The Great American Return to Normal is coming.
From one citizen to
another, I beg of you: take a deep breath, ignore the deafening noise, and
think deeply about what you want to put back into your life. This is our chance
to define a new version of normal, a rare and truly sacred (yes, sacred)
opportunity to get rid of the bullshit and to only bring back what works for
us, what makes our lives richer, what makes our kids happier, what makes us
truly proud. We get to Marie Kondo the shit out of it all. We care deeply about one another.

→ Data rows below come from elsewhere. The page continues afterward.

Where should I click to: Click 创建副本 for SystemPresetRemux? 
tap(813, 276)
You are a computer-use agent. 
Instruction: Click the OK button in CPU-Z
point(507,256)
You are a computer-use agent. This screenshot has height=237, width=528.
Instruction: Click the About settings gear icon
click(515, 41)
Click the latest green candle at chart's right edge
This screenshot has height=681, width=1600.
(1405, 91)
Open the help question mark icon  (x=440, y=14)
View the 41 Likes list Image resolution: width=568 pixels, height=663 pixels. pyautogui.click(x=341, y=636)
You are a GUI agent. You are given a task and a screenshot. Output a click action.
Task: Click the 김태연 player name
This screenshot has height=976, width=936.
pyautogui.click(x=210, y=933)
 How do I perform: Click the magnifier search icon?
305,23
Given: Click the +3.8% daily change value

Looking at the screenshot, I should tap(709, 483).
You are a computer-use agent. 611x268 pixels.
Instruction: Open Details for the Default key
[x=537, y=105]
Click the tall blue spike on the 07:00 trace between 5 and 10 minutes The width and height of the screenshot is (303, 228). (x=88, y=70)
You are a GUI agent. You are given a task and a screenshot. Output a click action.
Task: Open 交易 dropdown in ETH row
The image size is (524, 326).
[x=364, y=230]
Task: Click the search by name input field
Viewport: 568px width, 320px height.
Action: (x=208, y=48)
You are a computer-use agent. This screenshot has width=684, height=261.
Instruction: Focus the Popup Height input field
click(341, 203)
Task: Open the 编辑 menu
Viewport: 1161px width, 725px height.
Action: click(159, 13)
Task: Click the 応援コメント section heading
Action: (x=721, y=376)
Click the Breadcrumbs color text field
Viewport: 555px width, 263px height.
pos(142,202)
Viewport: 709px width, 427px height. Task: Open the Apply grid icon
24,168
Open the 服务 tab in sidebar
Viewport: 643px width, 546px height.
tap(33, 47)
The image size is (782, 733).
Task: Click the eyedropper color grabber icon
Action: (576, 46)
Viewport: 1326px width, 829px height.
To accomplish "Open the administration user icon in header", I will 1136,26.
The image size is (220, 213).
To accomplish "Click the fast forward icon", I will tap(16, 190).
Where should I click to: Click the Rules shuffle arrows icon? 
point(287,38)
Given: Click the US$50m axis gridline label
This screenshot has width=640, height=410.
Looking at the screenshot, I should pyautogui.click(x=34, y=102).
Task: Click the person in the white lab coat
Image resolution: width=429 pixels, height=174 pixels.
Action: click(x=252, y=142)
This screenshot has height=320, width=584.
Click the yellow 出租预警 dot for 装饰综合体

That is clear. That can be seen in every supportive Facebook post, in every
meal dropped off for a neighbor, in every Zoom birthday party. We are a good
people. And as a good people, we want to define — on our own terms — what this
country looks like in five, 10, 50 years. This is our chance to do that, the
biggest one we have ever gotten. And the best one we’ll ever get.
We can do that on a
personal scale in our homes, in how we choose to spend our family time on
nights and weekends, what we watch, what we listen to, what we eat, and what we
choose to spend our dollars on and where. We can do it locally in our
communities, in what organizations we support, what truths we tell, and what
events we attend. And we can do it nationally in our government, in which
leaders we vote in and to whom we give power. If we want cleaner air, we can
make it happen. If we want to protect our doctors and nurses from the next
virus — and protect all Americans — we can make it happen. If we want our
neighbors and friends to earn a dignified income, we can make that happen. If
we want millions of kids to be able to eat if suddenly their school is closed,
we can make that happen. And, yes, if we just want to live a simpler life, we
can make that happen, too. But only if we resist the massive gaslighting that
is about to come. It’s on its way. Look out.